BHP’s Mt. Arthur bind illustrates mining’s coal dilemma
Saturday, May 1, 2021 - 13:35:48
Mining.com

The world’s largest miner has been in talks with stakeholders on its plans to divest the Mt. Arthur thermal coal mine, its stake in a steel-making coal project with Japan’s Mitsui and a stake in a thermal coal mine in Colombia.

Some large shareholders are pushing the miner to exit immediately while other investors want a slower exit, to ensure the mine is wound down responsibly.

How BHP, which faces about $1 billion in clean up costs at Mt. Arthur alone, divests could be a template for other miners, including Glencore Plc and Anglo American who are also mulling ways to offload coal assets.

BHP spin-off South32 agreed this month to pay up to A$250 million ($194.70 million) to smooth the sale of its South African thermal coal business, partly funding environmental clean-up costs over a decade.

“The best thing that BHP could do is set a global precedent about how to exit responsibly,” said Tim Buckley, director of Austrian think tank Institute for Energy Economics and Financial Analysis (IEEFA).

BHP said that it had rehabilitated more than 1,211 hectares already at Mt. Arthur and that transparency was “fundamentally important” to any mine rehabilitation. It said it could not speculate on the outcome of any potential divestment of the Mt.

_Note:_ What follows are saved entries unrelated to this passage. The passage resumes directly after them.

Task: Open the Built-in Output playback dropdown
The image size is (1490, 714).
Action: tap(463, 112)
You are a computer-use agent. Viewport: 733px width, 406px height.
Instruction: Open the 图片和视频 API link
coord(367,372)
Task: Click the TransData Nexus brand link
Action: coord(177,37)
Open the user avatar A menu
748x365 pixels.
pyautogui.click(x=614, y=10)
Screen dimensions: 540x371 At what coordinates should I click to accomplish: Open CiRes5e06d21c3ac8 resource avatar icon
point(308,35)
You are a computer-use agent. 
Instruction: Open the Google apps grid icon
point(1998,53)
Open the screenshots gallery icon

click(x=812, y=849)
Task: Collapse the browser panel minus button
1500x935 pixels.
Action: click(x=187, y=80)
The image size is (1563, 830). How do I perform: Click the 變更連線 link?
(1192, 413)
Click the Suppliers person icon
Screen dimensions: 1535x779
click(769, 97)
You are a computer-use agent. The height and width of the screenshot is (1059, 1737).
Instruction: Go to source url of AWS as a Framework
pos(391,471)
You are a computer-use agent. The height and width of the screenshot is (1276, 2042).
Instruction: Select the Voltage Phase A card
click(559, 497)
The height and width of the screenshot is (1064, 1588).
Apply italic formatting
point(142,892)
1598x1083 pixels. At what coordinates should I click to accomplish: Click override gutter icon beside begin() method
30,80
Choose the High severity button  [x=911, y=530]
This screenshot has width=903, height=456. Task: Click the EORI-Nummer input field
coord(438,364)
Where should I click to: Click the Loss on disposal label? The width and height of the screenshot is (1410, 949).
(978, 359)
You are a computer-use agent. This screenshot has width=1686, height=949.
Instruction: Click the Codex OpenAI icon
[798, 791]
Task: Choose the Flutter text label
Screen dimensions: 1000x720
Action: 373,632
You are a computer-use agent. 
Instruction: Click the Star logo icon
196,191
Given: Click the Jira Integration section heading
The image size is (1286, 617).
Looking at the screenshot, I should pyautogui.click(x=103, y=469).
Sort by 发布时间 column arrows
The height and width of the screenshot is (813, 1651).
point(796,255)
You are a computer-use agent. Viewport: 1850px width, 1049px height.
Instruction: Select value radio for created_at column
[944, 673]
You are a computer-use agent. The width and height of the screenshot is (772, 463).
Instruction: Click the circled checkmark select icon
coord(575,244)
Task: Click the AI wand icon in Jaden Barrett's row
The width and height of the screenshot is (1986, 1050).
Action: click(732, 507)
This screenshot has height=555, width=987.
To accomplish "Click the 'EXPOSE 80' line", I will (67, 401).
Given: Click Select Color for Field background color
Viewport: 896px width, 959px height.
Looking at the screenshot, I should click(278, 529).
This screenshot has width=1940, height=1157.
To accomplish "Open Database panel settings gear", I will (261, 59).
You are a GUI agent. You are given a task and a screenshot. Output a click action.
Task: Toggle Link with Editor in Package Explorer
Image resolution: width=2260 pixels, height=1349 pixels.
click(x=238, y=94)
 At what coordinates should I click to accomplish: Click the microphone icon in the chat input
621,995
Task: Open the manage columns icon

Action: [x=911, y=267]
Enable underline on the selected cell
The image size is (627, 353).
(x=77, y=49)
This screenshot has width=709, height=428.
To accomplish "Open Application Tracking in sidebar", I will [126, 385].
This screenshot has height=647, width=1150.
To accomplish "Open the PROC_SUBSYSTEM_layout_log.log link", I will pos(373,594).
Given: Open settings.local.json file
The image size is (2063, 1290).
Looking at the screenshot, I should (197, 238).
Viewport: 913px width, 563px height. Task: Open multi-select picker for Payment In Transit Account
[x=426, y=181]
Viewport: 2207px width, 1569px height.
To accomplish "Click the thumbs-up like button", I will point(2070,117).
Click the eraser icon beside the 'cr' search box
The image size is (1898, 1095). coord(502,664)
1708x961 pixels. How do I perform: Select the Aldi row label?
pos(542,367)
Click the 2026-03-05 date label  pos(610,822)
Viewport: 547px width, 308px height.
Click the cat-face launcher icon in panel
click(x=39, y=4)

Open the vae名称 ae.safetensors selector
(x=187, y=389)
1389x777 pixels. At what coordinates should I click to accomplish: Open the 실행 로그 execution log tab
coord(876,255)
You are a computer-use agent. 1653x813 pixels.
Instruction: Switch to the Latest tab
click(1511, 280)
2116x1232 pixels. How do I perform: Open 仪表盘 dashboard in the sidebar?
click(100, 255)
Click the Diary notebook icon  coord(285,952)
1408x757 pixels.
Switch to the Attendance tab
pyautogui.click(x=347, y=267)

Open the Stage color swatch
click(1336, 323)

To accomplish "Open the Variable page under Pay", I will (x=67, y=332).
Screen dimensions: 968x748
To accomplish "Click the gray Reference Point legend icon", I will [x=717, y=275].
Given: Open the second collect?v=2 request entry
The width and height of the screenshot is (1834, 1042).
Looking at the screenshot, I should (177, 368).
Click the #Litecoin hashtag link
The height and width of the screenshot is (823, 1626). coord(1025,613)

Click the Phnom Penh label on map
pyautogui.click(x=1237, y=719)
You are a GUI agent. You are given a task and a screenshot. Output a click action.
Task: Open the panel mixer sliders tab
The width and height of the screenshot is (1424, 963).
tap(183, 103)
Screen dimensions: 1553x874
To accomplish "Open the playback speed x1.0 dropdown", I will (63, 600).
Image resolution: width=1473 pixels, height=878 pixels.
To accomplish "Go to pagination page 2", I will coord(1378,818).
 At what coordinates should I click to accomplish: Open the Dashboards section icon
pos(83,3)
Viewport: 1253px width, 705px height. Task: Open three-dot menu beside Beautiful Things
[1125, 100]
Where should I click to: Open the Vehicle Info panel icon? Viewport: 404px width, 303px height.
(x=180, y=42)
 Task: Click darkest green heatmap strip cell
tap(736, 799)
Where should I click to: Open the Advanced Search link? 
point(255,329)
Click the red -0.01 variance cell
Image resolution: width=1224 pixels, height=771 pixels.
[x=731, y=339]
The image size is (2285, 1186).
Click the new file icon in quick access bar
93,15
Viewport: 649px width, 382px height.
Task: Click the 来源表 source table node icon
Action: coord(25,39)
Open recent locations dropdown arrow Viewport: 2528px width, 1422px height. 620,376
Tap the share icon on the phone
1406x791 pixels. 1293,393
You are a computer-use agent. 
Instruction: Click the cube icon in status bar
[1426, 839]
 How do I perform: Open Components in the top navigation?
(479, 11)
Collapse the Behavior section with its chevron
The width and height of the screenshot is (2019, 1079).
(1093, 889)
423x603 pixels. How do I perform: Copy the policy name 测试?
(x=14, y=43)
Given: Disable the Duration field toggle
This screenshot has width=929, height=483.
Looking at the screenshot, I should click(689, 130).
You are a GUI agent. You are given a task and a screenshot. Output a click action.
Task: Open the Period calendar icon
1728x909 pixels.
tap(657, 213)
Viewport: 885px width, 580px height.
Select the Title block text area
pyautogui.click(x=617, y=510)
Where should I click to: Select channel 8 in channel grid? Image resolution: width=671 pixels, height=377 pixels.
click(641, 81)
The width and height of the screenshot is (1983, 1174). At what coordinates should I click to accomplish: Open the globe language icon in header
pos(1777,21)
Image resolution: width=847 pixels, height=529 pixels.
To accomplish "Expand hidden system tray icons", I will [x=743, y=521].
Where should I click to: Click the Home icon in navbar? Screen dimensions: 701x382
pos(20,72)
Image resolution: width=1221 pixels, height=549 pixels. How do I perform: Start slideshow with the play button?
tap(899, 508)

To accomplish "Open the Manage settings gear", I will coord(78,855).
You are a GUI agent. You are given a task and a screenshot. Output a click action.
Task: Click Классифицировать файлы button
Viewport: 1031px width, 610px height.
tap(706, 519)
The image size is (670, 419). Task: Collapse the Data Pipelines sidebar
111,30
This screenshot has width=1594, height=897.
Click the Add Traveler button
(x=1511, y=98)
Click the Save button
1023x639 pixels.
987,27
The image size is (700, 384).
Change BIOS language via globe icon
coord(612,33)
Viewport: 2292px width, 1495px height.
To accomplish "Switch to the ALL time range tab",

Arthur asset.

BHP’s exit from thermal coal would satisfy investment criteria laid down by Norway’s government pension fund, which owns about 5.58% of BHP’s London-listed arm.

It put BHP under observation for possible exclusion if it did not address its use or production of coal last year before raising its stake after BHP announced divestment plans.

The Norwegian wealth fund declined comment.

Mining license set to expire

Shareholder proposals that press companies to exit from fossil fuels without taking into account rehabilitation needs do not solve the problem, said Alison George at investment advisor Regnan, part of the Pendal Group which manages about A$97.4 billion.

“We have been concerned that (the proposals) really aren’t well targeted to address the system risk nor are they really likely to get the company to manage that risk better,” she said.

BHP is considering smaller buyers and splitting the assets, with bids due in the next few weeks, said a banker familiar with the matter who declined to be identified as the information is not public.

While it would be a coup for a small company, BHP prefers a buyer that can sustain long term responsibilities, the banker added.

In 2016, Rio Tinto sold its Blair Athol mine in Queensland to coal junior Terracom for A$1 along with providing a rehabilitation fund of A$80 million.

The fund now stands at about A$50 million after the state government trimmed its rehabilitation requirements at Terracom’s request and allowed Terracom to draw down A$27 million in exchange for an insurer’s guarantee.

One stumbling block to a sale has been the expiration of BHP’s mining licence, set for June 2026. BHP said in March it will apply to extend operations to 2045.

The miner wrote down its Mt. Arthur coal business by $1.2 billion this year and took a smaller write-down on its Colombia coal asset, Cerrejon.

A listing may also not garner the value that BHP desires, with recent coal IPOs attracting tepid demand in Australia. RBC recently valued any spin-off at $2.7 billion.

As part of any spin off, think tank IEEFA has proposed BHP set up a $1 billion sinking fund to cover future rehabilitation liabilities.

That would see BHP maintain a controlling minority stake to prevent vulture funds stripping the fund or cashflow and with capital invested to reward shareholders with dividends and any land resale.

One institutional investor, who has been approached about the proposal via a third party, said the model carried high risk because it was untested and may not offer the security of returns his organization was looking for.

The competing shareholder pressures add to BHP’s coal headaches for a business that has become problematic for miners amid action by environmental activists and with banks and insurers scaling back financing because of global warming concerns.

“The question is, how do you ensure the clean up of the mess that you have created in a socially responsible way?” said IEEFA director Buckley.